IEEE Trans Neural Syst Rehabil Eng. 2024;32:3554-3564. doi: 10.1109/TNSRE.2024.3457820. Epub 2024 Sep 25.
When applying continuous motion estimation (CME) model based on sEMG to human-robot system, it is inevitable to encounter scenarios in which the motions performed by the user are different from the motions in the training stage of the model. It has been demonstrated that the prediction accuracy of the currently effective approaches on untrained motions will be significantly reduced. Therefore, we proposed a novel CME method by introducing muscle synergy as feature to achieve better prediction accuracy on untrained motion tasks. Specifically, deep non-smooth NMF (Deep-nsNMF) was firstly introduced on synergy extraction to improve the efficiency of synergy decomposition. After obtaining the activation primitives from various training motions, we proposed a redundancy classification algorithm (RC) to identify shared and task-specific synergies, optimizing the original redundancy segmentation algorithm (RS). NARX neural network was set as the regression model for training. Finally, the model was tested on prediction tasks of eight untrained motions. The prediction accuracy of the proposed method was found to perform better than using time-domain feature as input of the network. Through Deep-nsNMF with RS, the highest accuracy reached 99.7%. Deep-nsNMF with RC performed similarly well and its stability was relatively higher among different motions and subjects. Limitation of the approach is that the problem of positive correlation between the prediction error and the absolute value of real angle remains to be further addressed. Generally, this research demonstrates the potential for CME models to perform well in complex scenarios, providing the feasibility of dedicating CME to real-world applications.

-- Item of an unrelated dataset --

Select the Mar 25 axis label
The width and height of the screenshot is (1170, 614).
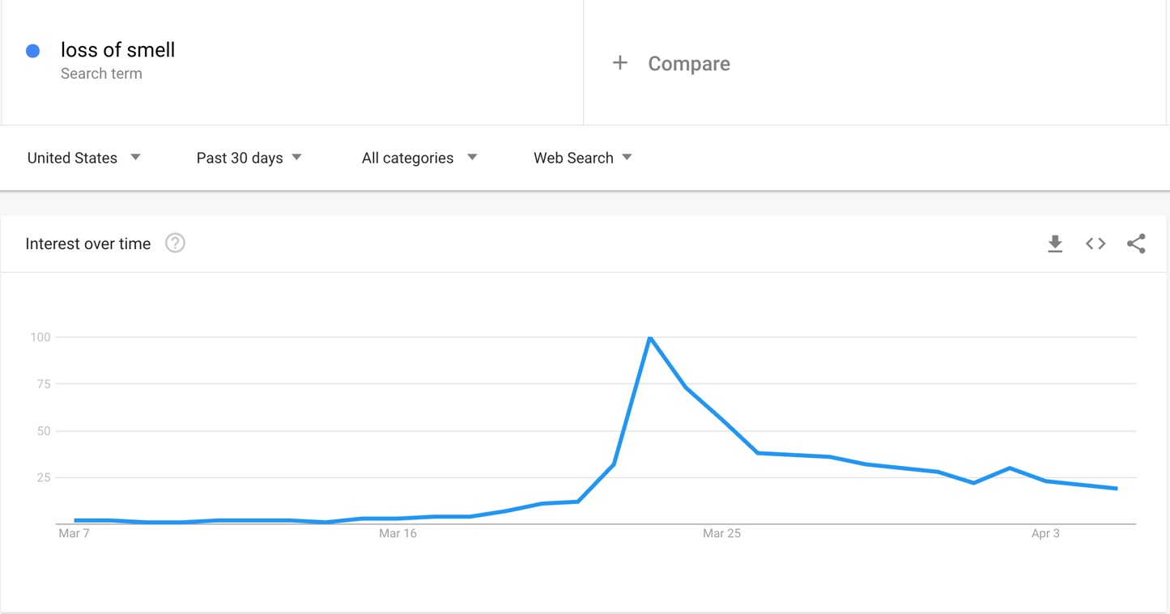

在基于 sEMG 的连续运动估计 (CME) 模型应用于人机系统时,不可避免地会遇到用户执行的运动与模型的训练阶段的运动不同的情况。已经证明,目前针对未训练运动有效的方法的预测精度会大大降低。因此,我们提出了一种新的 CME 方法,通过引入肌肉协同作用作为特征,在未训练运动任务中实现更好的预测精度。具体来说,我们首先在协同作用提取中引入深度非平滑 NMF(Deep-nsNMF),以提高协同作用分解的效率。从各种训练运动中获取激活基元后,我们提出了一种冗余分类算法 (RC) 来识别共享和特定于任务的协同作用,优化了原始的冗余分割算法 (RS)。NARX 神经网络被设置为回归模型进行训练。最后,该模型在八个未训练运动的预测任务上进行了测试。发现所提出的方法的预测精度优于使用网络输入的时域特征。通过具有 RS 的 Deep-nsNMF,最高精度达到 99.7%。具有 RC 的 Deep-nsNMF 表现同样出色,在不同运动和受试者之间的稳定性相对较高。该方法的局限性在于预测误差与真实角度的绝对值之间的正相关问题仍有待进一步解决。总的来说,这项研究表明 CME 模型在复杂场景下具有良好的应用潜力,为 CME 应用于实际应用提供了可行性。